━━━━━ TEXT SHOWN
In this context $\mathbf{U}$ and $\mathbf{V}$ are unitary matrices (also known as respectively the 
*left singular vectors* and *right singular vectors* of $\mathbf{X_C}^T$) while $\boldsymbol\Sigma$ 
is a diagonal matrix storing the singular values of $\mathbf{X_C}^T$ in decreasing order. The last 
step is then to state the linear algebra theorem which says that the non-zero singular values of 
$\mathbf{X_C}^T$ are the square roots of the nonzero eigenvalues of $\mathbf{X_C}\mathbf{X_C}^T$ and 
$\mathbf{X_C}^T\mathbf{X_C}$ (the corresponding eigenvectors being the columns of respectively 
$\mathbf{V}$ and $\mathbf{U}$).

Gathering all this, one can see that by doing the SVD on the centered original sample matrix, the 
resulting projection matrix can be identified as $\mathbf{P}=\mathbf{V}^T$ and the resulting 
covariance matrix will be proportional to $\boldsymbol\Sigma^2$. The final interesting property is 
coming from the SVD itself: as $\boldsymbol\Sigma^2$ gathers the eigenvalues in decreasing order, it 
assures the unicity of the transformation and give access to the principal component in a 
hierarchical way.
━━━━━━━━━━
━━━━━ MATERIAL PROVIDED
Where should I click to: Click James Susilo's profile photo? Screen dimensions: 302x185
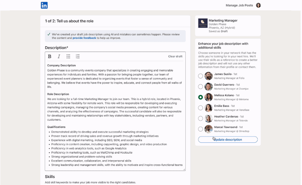coord(208,76)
━━━━━━━━━━
◆ WHAT IS ASKED ◆
[1] Swap "unicity" for "uniqueness" and write out the stretch of the SVD passage from "Gathering all this, one" through "hierarchical way.".
[2] Answer these questions using the SVD passage:
(a) In what order does the diagonal matrix store the singular values?
(b) What is the resulting projection matrix identified as?
(c) What is the resulting covariance matrix proportional to?

◆ OUTPUTS ◆
[1]
Gathering all this, one can see that by doing the SVD on the centered original sample matrix, the 
resulting projection matrix can be identified as $\mathbf{P}=\mathbf{V}^T$ and the resulting 
covariance matrix will be proportional to $\boldsymbol\Sigma^2$. The final interesting property is 
coming from the SVD itself: as $\boldsymbol\Sigma^2$ gathers the eigenvalues in decreasing order, it 
assures the uniqueness of the transformation and give access to the principal component in a 
hierarchical way.

[2]
(a) Decreasing order.
(b) P = V^T, the transpose of V.
(c) Σ², the square of Sigma.